Sienna announced Dykeman's departure a day after she was overheard mocking family members of seniors living at a home in Woodbridge, Ont., which has been grappling with a deadly COVID-19 outbreak.
Immediately following an online video conference to discuss the situation at Woodbridge Vista Care Community, attendees reported hearing Dykeman refer to them as litigious and blood-sucking when she thought the call had been disconnected.
Sienna declined to verify the substance of Dykeman's comments, but said they "fell far short of our expectations" and apologized to members of the Woodbridge Vista community.
For Mike di Donato, whose 92-year-old grandmother was hospitalized after contracting COVID-19 at the home, the company's actions weren't good enough.
"There's a culture problem there," the 43-year-old said in a telephone interview. "There needs to be change."
Di Donato said his grandmother moved to the facility last fall and received excellent care for the first several months of her residency.
He said his family did not become truly concerned until early May when the first positive cases were identified at the facility.
Di Donato said his grandmother tested positive for the virus on May 17, but he did not receive an update from Woodbridge Vista's resident doctor until more than a week later.
That call, he said, came hours after the Ontario government released a damning military report about horrific conditions in five long-term care homes where soldiers had been deployed to provide support, including another facility owned by Sienna. The report detailed a litany of disturbing findings, including improper hygiene practices and inadequate efforts to curb the spread of COVID-19.
Di Donato said he learned last weekend his grandmother was one of 18 Woodbridge Vista residents sent to hospital with the virus. In the days since, he said her condition has deteriorated and his family was forced to say what they fear will be their final goodbyes via video.
Dykeman's comments, he said, came Wednesday night during a Zoom call with dozens of concerned relatives.
He described her conduct during the meeting as "callous," saying she did not seem truly engaged with the family's concerns and declined to answer specific questions about the ongoing outbreak.
Once the call had officially concluded, he said, he and several attendees overheard her remarks. Di Donato and others present reported hearing Dykeman refer to relatives as "blood-sucking class-action lawsuit people" and mock concerns expressed by some at the meeting.
Dykeman, who did not respond to request for comment, no longer worked for Sienna as of Thursday afternoon.

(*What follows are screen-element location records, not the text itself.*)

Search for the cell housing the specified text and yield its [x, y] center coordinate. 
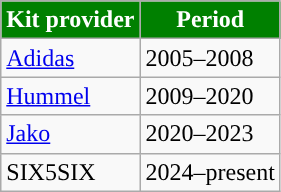
2020–2023 [210, 134]
2005–2008 [210, 58]
SIX5SIX [70, 172]
Period [210, 20]
Jako [70, 134]
Adidas [70, 58]
Hummel [70, 96]
2024–present [210, 172]
2009–2020 [210, 96]
Kit provider [70, 20]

That same day, the Ontario government said management of Woodbridge Vista was being reassigned to William Osler Health System, a nearby hospital where patients were already receiving treatment. Data from the local public health authority indicated more than 20 residents had died from the virus, while more than 100 had fallen ill. More than 40 staff members were also infected.
"Despite receiving hospital support, Woodbridge Vista Care Community has been unable to contain the spread of COVID-19," read a statement from the Ministry of Long-Term Care. "These steps will enable a rigorous management structure to help contain the spread of the disease and assist in returning their home to normal operations."

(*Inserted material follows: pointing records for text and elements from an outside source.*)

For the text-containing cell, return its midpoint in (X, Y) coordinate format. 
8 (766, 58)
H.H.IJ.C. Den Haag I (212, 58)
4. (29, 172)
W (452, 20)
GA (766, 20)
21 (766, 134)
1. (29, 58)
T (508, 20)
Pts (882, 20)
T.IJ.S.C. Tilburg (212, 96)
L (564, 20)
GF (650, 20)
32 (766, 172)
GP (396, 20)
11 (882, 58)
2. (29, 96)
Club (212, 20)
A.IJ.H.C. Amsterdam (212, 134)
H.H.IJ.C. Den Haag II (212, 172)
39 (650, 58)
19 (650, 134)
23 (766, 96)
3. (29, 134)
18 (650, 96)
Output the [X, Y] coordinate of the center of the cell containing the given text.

Sienna said it has developed a six-point plan to protect residents, noting Dykeman's remarks were not consistent with those efforts.
"Our residents and their loved ones are deserving of our respect at all times and as a company we will ensure this respect guides our every action," Sienna said, adding its "renewal" efforts include improving communication with families.
Di Donato said he questions Sienna's commitment to change, but hopes the Dykeman controversy will force the company's hand.
"If she had disconnected properly from that Zoom call, would we be talking today? Probably not," he said.
"They would have just kept doing what they're doing."